Erstens halte ich es für wichtig, dass wir unser landwirtschaftliches Produktionsmodell überdenken, insbesondere im Hinblick auf die teilweise massive Verwendung von Pflanzenschutzmitteln. Die Öffentlichkeit ist wirklich besorgt, wahrscheinlich teilweise übertrieben, aber auch sehr legitim, über das Umwelt- und Gesundheitsrisiko, das von diesen Produkten ausgeht. Wir müssen in der Lage sein, auf diese Bedenken auf wissenschaftlicher und nicht auf ideologischer Grundlage zu reagieren. In dieser Hinsicht kann die Präzisionslandwirtschaft natürlich eine der Optionen sein, und ich glaube, dass die EU Landwirten und Erzeugern helfen kann, sich selbst auszurüsten und neue digitale Instrumente optimal zu nutzen. Bei der nächsten Reform der Gemeinsamen Agrarpolitik muss dieses Problem angegangen werden.

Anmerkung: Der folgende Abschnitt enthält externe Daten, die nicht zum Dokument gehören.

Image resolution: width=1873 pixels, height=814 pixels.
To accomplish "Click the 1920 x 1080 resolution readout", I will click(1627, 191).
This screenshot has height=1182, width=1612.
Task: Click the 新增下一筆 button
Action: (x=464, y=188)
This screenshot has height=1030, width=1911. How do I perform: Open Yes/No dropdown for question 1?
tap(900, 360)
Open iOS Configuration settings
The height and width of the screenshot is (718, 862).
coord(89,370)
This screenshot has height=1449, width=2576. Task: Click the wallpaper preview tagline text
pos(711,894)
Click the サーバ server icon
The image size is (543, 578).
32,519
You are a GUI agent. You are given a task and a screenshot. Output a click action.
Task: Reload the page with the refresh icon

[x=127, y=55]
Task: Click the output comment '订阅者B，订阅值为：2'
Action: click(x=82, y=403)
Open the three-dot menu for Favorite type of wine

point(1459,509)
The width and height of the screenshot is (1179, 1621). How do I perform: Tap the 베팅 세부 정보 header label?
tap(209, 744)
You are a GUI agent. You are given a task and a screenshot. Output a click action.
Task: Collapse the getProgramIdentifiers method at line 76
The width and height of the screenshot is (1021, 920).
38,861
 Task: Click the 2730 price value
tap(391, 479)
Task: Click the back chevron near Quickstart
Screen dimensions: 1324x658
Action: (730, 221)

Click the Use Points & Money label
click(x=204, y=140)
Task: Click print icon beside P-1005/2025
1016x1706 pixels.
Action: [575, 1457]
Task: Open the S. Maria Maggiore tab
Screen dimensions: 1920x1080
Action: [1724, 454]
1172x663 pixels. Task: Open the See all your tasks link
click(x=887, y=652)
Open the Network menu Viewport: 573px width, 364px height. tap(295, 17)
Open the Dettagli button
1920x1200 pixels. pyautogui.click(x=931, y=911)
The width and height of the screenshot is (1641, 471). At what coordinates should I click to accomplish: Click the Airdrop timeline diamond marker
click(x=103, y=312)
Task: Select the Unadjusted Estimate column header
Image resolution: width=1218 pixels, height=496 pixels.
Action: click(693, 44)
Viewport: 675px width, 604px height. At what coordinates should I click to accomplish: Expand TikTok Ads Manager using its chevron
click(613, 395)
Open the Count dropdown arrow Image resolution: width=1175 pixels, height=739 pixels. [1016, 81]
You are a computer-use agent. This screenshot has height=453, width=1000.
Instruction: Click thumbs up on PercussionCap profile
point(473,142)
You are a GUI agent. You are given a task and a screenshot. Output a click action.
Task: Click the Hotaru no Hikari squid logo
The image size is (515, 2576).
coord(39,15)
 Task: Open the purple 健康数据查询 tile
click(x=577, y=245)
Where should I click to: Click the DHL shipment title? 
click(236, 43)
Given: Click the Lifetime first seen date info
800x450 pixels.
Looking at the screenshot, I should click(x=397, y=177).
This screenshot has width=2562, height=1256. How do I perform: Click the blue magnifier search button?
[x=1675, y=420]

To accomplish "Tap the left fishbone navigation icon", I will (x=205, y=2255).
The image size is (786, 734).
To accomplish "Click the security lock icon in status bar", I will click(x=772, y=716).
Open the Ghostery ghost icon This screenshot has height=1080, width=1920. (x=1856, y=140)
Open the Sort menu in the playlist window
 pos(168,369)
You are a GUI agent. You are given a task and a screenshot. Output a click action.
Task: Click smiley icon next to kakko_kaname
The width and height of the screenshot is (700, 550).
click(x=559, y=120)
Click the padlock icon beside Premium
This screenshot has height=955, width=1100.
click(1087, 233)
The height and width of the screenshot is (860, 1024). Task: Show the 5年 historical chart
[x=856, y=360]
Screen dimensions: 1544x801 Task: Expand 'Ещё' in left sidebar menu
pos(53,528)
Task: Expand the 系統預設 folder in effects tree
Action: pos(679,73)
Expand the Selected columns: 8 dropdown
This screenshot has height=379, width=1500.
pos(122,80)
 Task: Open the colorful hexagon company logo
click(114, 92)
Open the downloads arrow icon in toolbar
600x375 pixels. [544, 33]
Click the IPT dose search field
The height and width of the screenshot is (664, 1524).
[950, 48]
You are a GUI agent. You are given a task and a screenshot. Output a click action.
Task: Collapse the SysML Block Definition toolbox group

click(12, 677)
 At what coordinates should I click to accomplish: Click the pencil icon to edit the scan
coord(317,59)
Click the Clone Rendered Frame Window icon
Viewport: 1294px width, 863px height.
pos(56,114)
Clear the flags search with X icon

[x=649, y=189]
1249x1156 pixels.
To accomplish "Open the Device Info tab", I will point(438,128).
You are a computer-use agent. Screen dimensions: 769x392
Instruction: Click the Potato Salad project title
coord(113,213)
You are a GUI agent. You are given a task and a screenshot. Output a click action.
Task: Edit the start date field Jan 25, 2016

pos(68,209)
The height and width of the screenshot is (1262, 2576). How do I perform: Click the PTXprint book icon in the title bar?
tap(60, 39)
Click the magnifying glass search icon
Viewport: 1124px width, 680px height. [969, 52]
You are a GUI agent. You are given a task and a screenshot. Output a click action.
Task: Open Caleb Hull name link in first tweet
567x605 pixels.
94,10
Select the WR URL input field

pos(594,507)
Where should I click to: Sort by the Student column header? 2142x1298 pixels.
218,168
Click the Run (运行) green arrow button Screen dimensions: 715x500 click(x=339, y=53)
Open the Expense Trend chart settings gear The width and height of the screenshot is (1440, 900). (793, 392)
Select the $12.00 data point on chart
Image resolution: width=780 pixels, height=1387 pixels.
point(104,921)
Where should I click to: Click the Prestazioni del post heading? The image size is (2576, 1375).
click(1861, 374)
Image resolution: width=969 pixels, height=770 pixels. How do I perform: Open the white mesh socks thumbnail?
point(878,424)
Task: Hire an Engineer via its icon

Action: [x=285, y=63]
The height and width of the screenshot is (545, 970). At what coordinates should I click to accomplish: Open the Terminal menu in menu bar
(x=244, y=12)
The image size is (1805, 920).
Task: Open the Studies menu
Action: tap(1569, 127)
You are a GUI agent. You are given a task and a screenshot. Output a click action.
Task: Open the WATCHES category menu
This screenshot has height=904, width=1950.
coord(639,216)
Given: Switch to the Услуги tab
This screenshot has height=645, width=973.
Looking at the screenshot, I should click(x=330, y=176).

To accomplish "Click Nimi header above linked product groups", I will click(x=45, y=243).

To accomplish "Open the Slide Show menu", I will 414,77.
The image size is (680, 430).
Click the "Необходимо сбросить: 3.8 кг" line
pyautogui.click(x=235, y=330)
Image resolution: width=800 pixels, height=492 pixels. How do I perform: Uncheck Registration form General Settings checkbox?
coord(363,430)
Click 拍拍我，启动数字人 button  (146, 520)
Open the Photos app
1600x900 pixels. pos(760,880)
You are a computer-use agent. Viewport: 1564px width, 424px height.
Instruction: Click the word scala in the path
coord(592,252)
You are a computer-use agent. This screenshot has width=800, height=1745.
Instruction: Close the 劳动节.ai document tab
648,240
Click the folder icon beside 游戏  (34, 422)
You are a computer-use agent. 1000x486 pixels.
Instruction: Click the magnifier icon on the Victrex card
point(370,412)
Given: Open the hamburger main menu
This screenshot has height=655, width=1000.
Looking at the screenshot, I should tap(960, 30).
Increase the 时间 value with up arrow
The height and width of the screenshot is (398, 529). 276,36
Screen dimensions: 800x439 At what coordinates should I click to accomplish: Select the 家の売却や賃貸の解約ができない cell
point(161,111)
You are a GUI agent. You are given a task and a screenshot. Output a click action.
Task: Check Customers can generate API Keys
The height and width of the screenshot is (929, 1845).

In einem Leitartikel haben Sie die „Anfechtung der Wissenschaft als eine Art es neuen Obskurantismus“ angeprangert. Glauben Sie, dass Europa von diesem Phänomen besonders betroffen ist?
Ich bin mir nicht sicher, ob Europa von diesem Phänomen stärker betroffen ist als andere Länder der Welt. Diese neue Herausforderung für die Wissenschaft wird zum Teil durch die Entwicklung des Internets und sozialer Netzwerke ermöglicht, die den Zugang zu Wissen erleichtern, was eine gute Sache ist, aber gleichzeitig auch die Verbreitung gefälschter Informationen erleichtert. Jeder fühlt sich befähigt, seine Meinung zu den eigentlich sehr technischen Themen abzugeben und wird über Nacht zu einem Experten in Wissenschaft oder Medizin. Europa ist gerade deshalb betroffen, weil es ein freier und demokratischer Kontinent ist, auf dem Informationen glücklicherweise Freizügigkeit genießen. Die Antwort muss darin bestehen, Bürger und politische Entscheidungsträger besser auszurüsten, indem das kritische Denken und das wissenschaftliche Bewusstsein aller gestärkt werden. Dabei spielt Ihre Medienbeteiligung eine wichtige Rolle.
Sie haben sich geweigert, an der Anhörung von Greta Thunberg vor dem Europäischen Parlament teilzunehmen, und gleichzeitig sind Sie der Meinung, dass wir eine echte Bewegung zur globalen Erwärmung brauchen. Ist diese widersprüchliche Position nicht schwer zu halten?
Überhaupt nicht, im Gegenteil! Natürlich ist es dringend erforderlich, alle, insbesondere die jungen Menschen, gegen die globale Erwärmung zu mobilisieren. Aber die Antwort, davon bin ich überzeugt, liegt in der technologischen Entwicklung und Innovation, nicht in der Entwachsung und der Veränderung der Globalisierung! Die apokalyptischen Äußerungen von Greta Thunberg, die zwar das Verdienst haben, das Gewissen der Menschen zu wecken, scheinen mir ideologisch und kontraproduktiv zu sein. Wenn wir wirksam gegen die globale Erwärmung mobilisieren wollen, müssen wir engagierten Bürgern Hoffnung geben und zeigen, wie der wissenschaftliche und technologische Fortschritt die Welt von morgen zu einem besseren Ort machen kann.